2. Worker MCP tools (extend existing mcp__claudedo__* server)

  • check_inbox(task_id) → returns undelivered messages for this task and marks them delivered. Idempotent. Empty array if nothing pending.
  • send_to_task(task_id, body) → inserts a row. Callable from any session — this is how the frontend session tells the backend session something.
  • inbox_status(task_id){ pending: int } for a cheap "is there anything?" poll.

All three run in-proc in the Worker, go through the existing repository layer.

3. SignalR additions on WorkerHub

Server methods (UI → Worker):

  • SendTaskMessage(taskId, body) — UI calls this; worker inserts the row and fires TaskMessageQueued.

Client events (Worker → UI):

  • TaskMessageQueued(taskId, pendingCount) — so the UI can show an unread badge.
  • TaskMessageDelivered(taskId, pendingCount) — when the agent pulls it, badge clears.

4. UI

On every Running task row + detail pane:

  • "Send to session" textarea + Enter to submit → SendTaskMessage.
  • Unread badge showing pendingCount.
  • Read-only message timeline (who sent what, when delivered).

5. Agent-side poll discipline

Two complementary mechanisms so it's robust whether or not the agent remembers:

a) CLAUDE.md instruction (seeded by worker into each worktree's CLAUDE.md):

After every subagent completes and before starting the next step, call mcp__claudedo__check_inbox. Treat returned messages as user input with priority over the current plan.

b) PostToolUse hook on Agent (written into the worktree's .claude/settings.json by the Worker when it creates the tree):

  • Runs mcp__claudedo__inbox_status via a tiny CLI shim the worker ships.
  • If pending > 0, the hook emits a system reminder: "Inbox has N pending messages — call mcp__claudedo__check_inbox now."
  • Keeps the burden off the agent's memory. Belt + suspenders.

6. Cross-session pattern

Backend session and frontend session are just two tasks with known IDs. Either can call send_to_task(other_id, body) via the MCP server. No shared folder needed — the DB is already the shared channel.

To make this ergonomic:

  • A "linked tasks" concept: tag two tasks as peers at creation time. The Worker exposes send_to_peer(body) as sugar around send_to_task so neither session needs to hardcode the other's UUID.

Limits (honest)

  • Messages arrive between tool calls, not mid-tool.

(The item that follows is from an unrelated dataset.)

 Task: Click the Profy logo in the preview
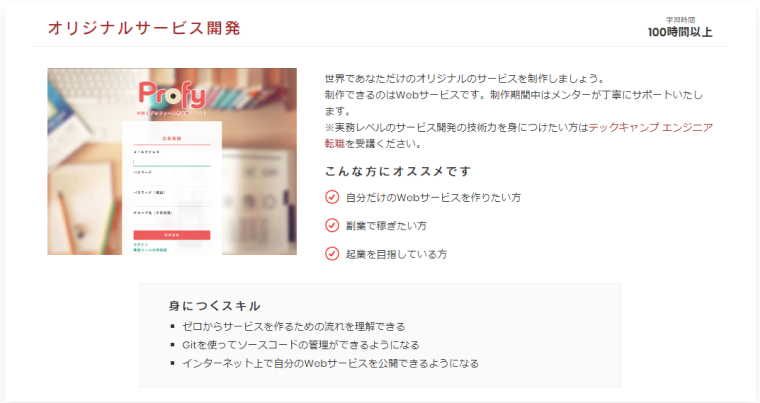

A 20-minute subagent still blocks 20 minutes. Splitting work into shorter subagents is still the right discipline.
  • If the agent ignores the CLAUDE.md instruction, the hook catches it next tool call — but we can't force immediate consumption.
  • -p (print) mode with stdin prompt is one-shot and can't be extended. This design targets interactive sessions (Planning Sessions already use this mode). For queued -p runs, the mailbox is effectively a post-run instruction carrier.

Why this is the repeatable "Grundgerüst"

Once this lands in ClaudeDo, the workflow becomes:

  1. Create two linked tasks (backend, frontend) with working_dir set.
  2. Start each — each gets its own worktree, its own Planning Session terminal, its own inbox with check_inbox + send_to_peer.
  3. Push messages from the UI or from the other session. No per-project scaffolding, no custom hooks, no shared folder.

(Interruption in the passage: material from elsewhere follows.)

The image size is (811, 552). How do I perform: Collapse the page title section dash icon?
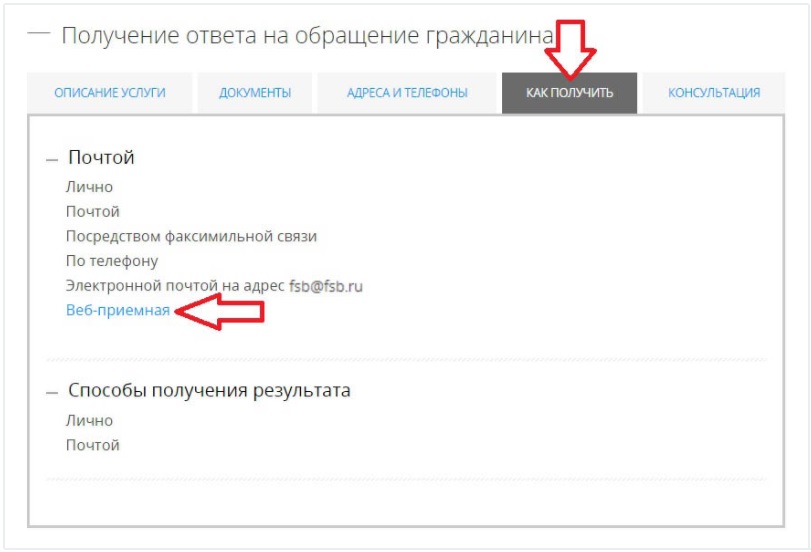38,35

Every future parallel-session project inherits the mailbox.

Build order (suggested)

  1. Migration + repo + model. Tests first.
  2. MCP tools (check_inbox, send_to_task, inbox_status) + unit tests.
  3. SignalR method + events + UI textarea/badge.
  4. Worker writes CLAUDE.md addendum + .claude/settings.json hook into each new worktree.
  5. Linked-tasks sugar (send_to_peer).
  6. Manual verification: queue a long subagent, send a message, confirm it's picked up at the next tool boundary.

Open questions

  • Should messages be deleted or soft-kept after delivery? Leaning soft-kept for the timeline UI.
  • Priority / interrupt semantics — do we want a "high priority" flag that the agent should surface immediately vs. batch?
  • Should send_to_peer also work when the peer is Queued (i.e. not yet running)? Probably yes — deliver on start.